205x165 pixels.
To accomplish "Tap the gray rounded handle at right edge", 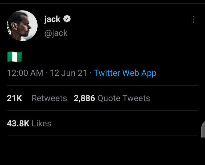I will (203, 129).
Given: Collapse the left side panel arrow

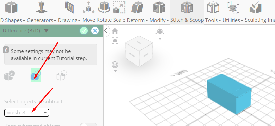Looking at the screenshot, I should point(106,31).
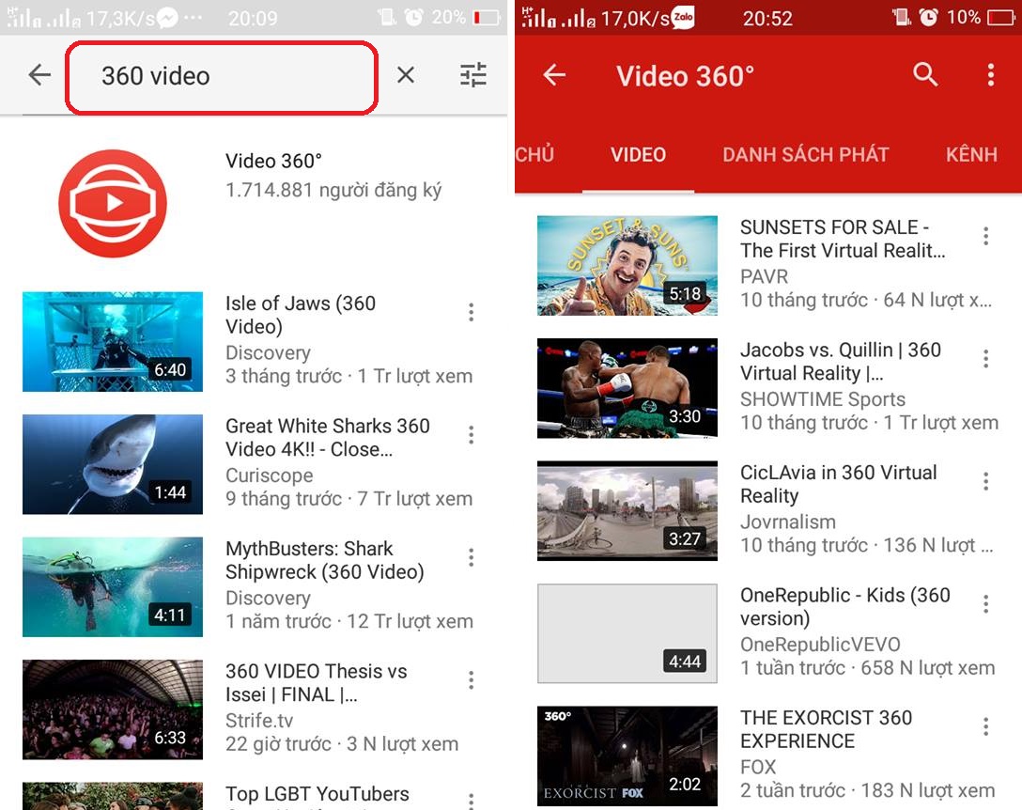This screenshot has width=1022, height=810.
Task: Open options menu for Isle of Jaws video
Action: tap(471, 312)
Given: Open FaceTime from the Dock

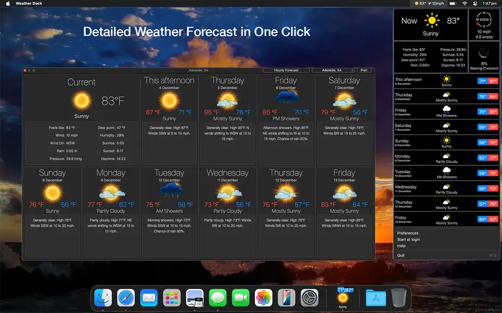Looking at the screenshot, I should pos(241,298).

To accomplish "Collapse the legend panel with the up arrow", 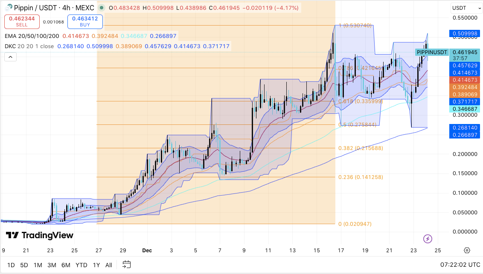I will [x=10, y=56].
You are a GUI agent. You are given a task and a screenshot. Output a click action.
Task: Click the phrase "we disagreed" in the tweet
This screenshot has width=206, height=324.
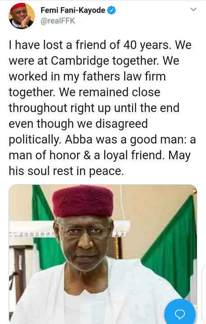(x=112, y=124)
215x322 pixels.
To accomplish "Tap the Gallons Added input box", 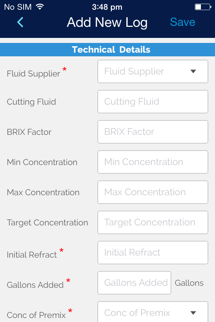I will [x=134, y=283].
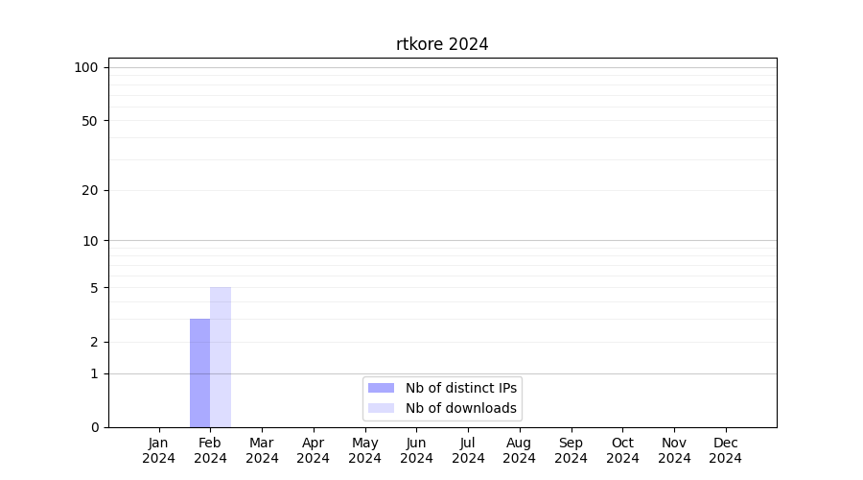The width and height of the screenshot is (863, 480).
Task: Select the 'Oct 2024' x-axis label
Action: (622, 450)
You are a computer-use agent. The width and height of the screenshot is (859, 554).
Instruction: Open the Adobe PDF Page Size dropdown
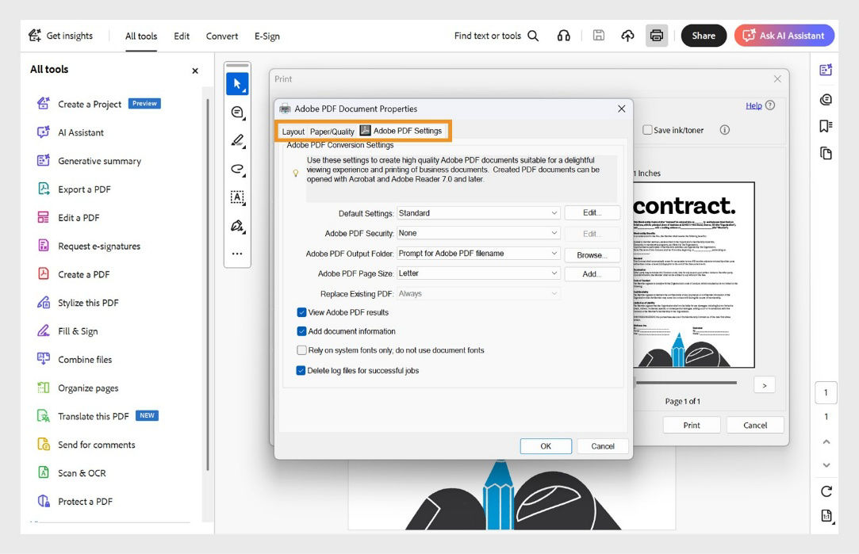[554, 273]
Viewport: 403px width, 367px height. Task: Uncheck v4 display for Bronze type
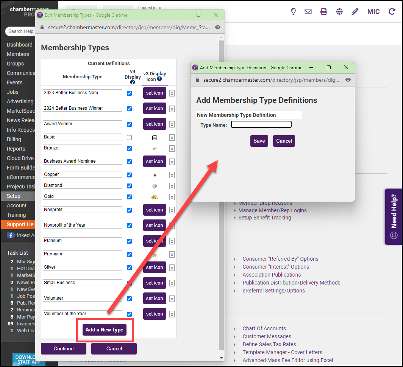(130, 148)
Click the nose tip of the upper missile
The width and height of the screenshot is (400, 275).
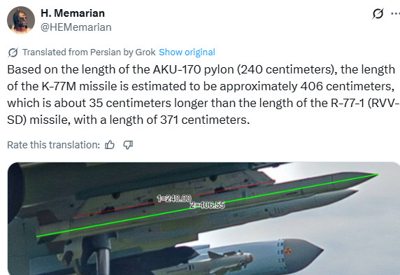coord(376,175)
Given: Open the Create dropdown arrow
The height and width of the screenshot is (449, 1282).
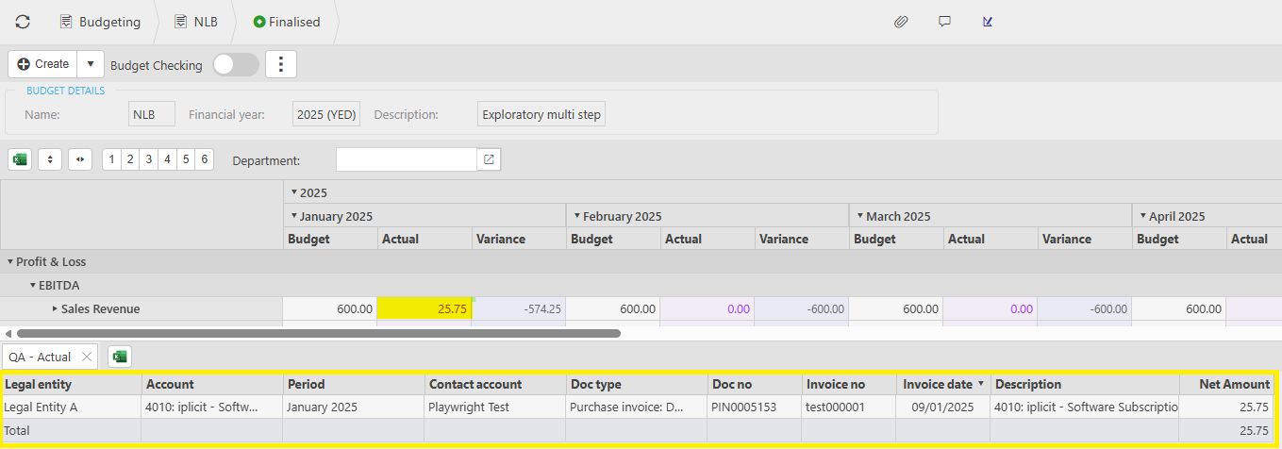Looking at the screenshot, I should [x=90, y=64].
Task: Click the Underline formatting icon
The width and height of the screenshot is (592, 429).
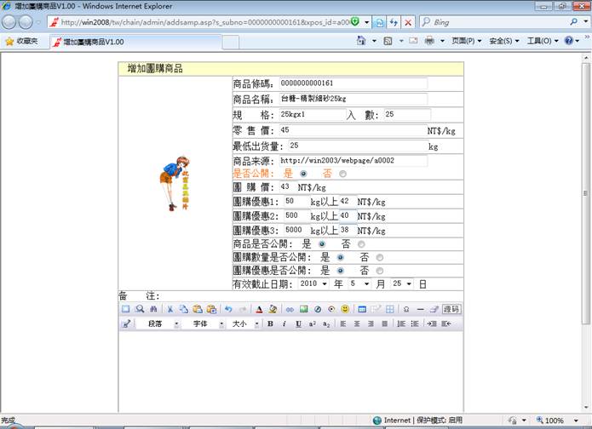Action: tap(298, 324)
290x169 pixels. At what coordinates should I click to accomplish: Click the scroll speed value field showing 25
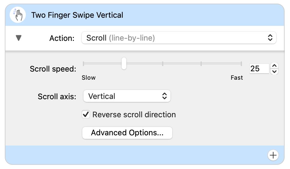tap(259, 69)
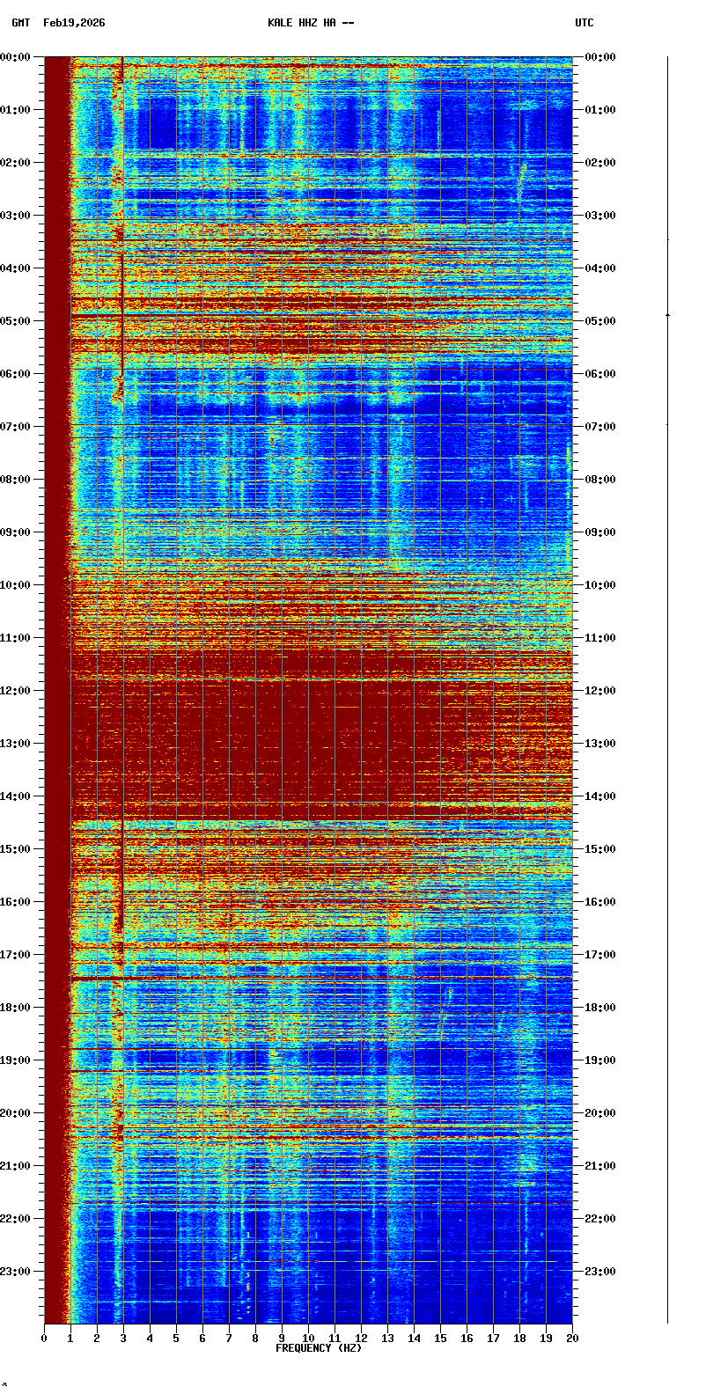Image resolution: width=706 pixels, height=1394 pixels.
Task: Click the 15 Hz tick label
Action: tap(440, 1339)
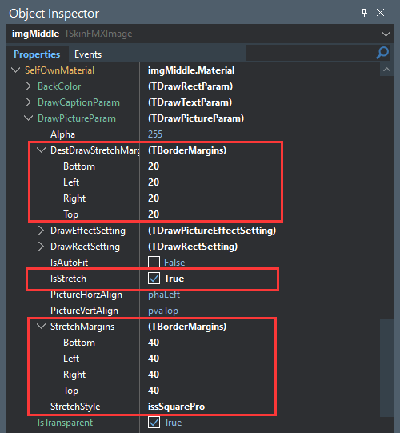Collapse the SelfOwnMaterial node
Image resolution: width=400 pixels, height=433 pixels.
click(x=16, y=70)
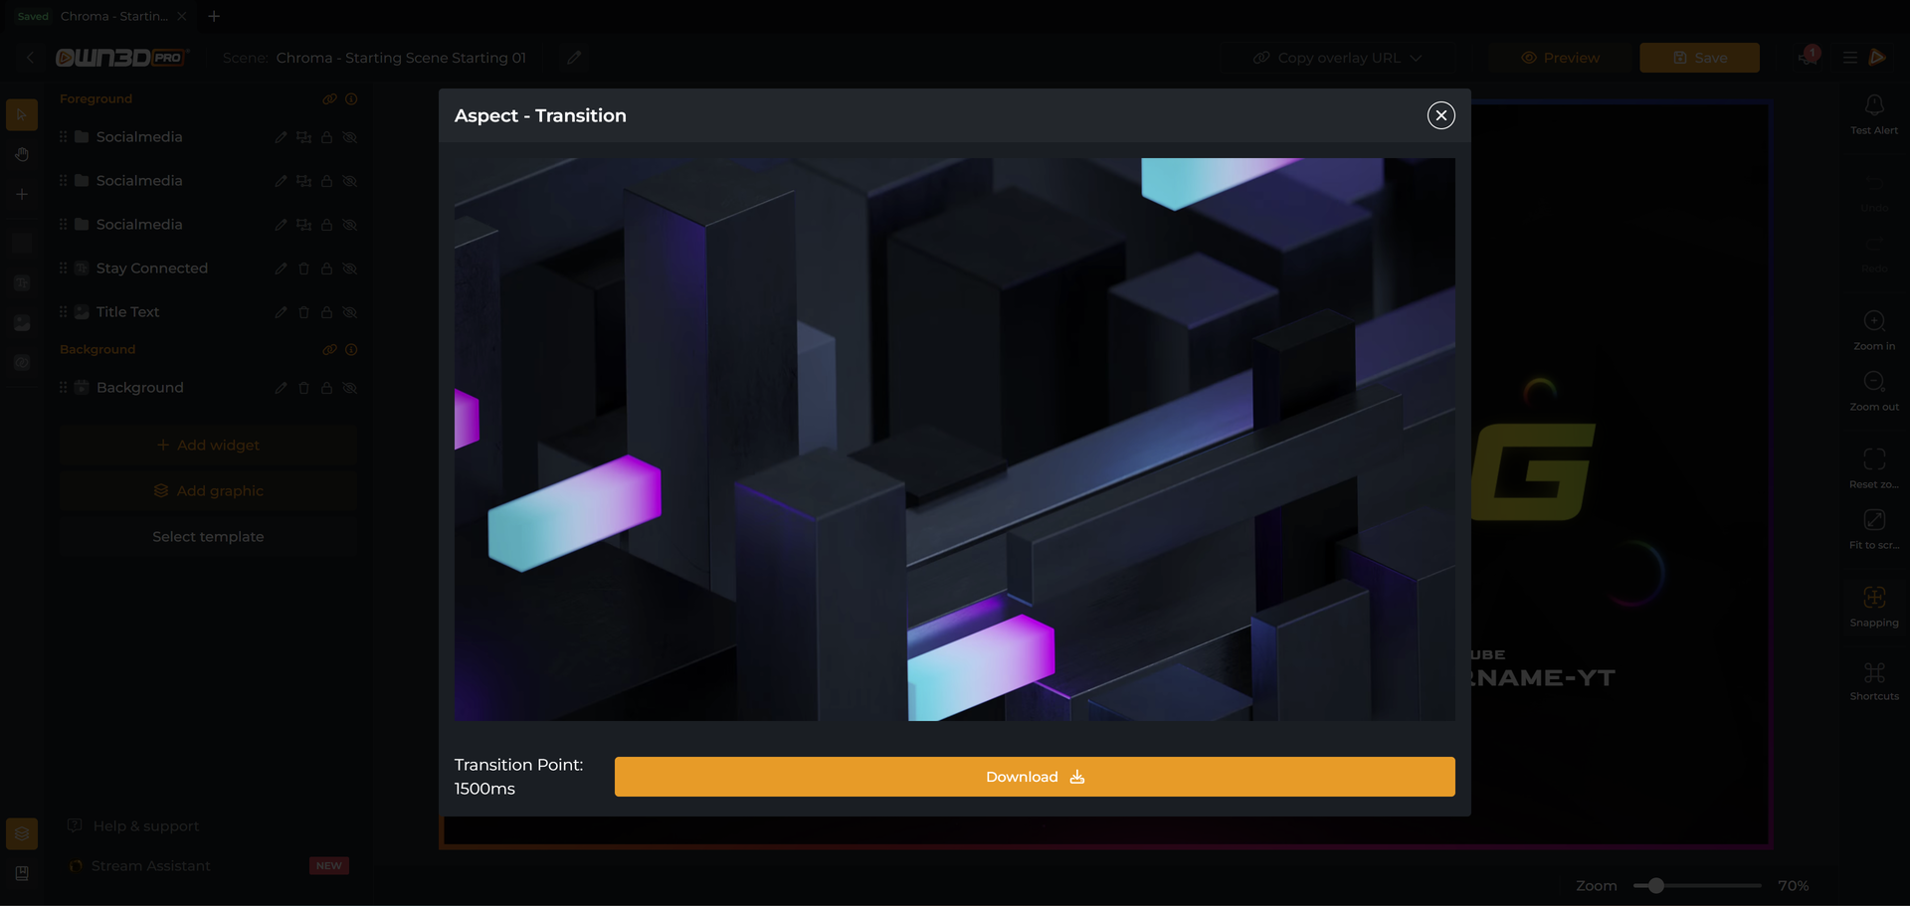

┄┄┄┄┄┄

Requirement:
The copy should hold exactly the lines from the one containing "The height and" through the final line of the records above, both ends included, and no picture.

Solution for this exercise:
The height and width of the screenshot is (449, 1282).
Looking at the screenshot, I should [x=90, y=64].
Task: Click the Underline formatting icon
The width and height of the screenshot is (592, 429).
Action: tap(298, 324)
290x169 pixels. At what coordinates should I click to accomplish: Click the scroll speed value field showing 25
tap(259, 69)
Image resolution: width=706 pixels, height=1394 pixels.
Task: Click the 15 Hz tick label
Action: tap(440, 1339)
Collapse the SelfOwnMaterial node
Image resolution: width=400 pixels, height=433 pixels.
click(x=16, y=70)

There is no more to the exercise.